EXERCISE DIRECTIONS: Copy the lines exactly. Begin at the first line of the data and stop after the line with "This screenshot has height=456, width=810.".

═══ RECORDS TO PROCESS ═══

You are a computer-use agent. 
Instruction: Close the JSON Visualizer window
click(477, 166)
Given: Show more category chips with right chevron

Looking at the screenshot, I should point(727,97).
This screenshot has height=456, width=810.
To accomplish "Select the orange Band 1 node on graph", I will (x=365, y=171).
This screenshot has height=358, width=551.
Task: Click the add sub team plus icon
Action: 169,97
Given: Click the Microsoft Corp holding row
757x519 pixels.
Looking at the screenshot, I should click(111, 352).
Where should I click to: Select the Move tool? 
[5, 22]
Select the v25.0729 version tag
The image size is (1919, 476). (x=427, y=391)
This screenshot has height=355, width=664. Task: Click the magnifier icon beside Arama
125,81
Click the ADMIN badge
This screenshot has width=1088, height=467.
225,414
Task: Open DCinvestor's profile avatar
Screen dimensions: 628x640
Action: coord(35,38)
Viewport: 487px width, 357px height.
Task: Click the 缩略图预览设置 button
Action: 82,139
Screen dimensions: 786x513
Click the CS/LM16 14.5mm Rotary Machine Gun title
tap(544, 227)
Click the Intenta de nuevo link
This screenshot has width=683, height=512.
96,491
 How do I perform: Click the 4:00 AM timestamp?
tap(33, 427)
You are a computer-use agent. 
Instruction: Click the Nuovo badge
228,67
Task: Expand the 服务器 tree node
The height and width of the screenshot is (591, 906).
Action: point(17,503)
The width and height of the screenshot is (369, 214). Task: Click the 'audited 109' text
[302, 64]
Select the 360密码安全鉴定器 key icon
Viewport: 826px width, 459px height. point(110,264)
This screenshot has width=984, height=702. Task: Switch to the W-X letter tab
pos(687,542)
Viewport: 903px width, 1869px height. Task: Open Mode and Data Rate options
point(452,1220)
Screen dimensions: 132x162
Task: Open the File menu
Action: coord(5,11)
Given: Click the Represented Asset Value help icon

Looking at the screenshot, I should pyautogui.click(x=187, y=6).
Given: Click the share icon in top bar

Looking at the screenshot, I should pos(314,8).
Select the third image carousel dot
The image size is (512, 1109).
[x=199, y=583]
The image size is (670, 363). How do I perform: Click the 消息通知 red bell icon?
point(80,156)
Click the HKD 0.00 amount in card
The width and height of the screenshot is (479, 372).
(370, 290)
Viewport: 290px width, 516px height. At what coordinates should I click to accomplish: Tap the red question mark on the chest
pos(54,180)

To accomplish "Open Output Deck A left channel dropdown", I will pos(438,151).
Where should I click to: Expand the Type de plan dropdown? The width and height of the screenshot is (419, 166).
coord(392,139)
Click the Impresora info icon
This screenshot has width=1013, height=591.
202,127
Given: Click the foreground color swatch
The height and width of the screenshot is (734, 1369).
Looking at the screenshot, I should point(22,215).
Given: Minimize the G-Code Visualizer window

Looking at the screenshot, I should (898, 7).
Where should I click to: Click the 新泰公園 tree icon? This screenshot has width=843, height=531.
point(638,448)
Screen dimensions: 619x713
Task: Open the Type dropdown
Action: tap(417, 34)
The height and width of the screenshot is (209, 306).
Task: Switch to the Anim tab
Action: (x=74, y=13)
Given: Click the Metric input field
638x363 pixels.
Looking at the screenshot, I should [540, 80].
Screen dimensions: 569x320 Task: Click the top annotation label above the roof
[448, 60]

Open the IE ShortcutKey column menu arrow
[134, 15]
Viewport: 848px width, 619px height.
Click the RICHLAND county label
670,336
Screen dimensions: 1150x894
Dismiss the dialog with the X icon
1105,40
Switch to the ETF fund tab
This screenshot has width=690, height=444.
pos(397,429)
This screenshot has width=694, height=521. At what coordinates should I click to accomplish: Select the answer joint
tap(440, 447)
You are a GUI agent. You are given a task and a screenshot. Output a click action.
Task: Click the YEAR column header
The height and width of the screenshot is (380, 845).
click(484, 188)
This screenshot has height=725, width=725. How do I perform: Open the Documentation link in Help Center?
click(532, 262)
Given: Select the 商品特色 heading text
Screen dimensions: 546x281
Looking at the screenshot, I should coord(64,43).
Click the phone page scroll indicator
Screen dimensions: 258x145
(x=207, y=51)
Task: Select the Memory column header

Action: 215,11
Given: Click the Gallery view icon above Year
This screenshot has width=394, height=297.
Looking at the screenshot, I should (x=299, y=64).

═══

REPLY TO THE TASK:
You are a computer-use agent. 
Instruction: Close the JSON Visualizer window
click(477, 166)
Given: Show more category chips with right chevron

Looking at the screenshot, I should point(727,97).
This screenshot has height=456, width=810.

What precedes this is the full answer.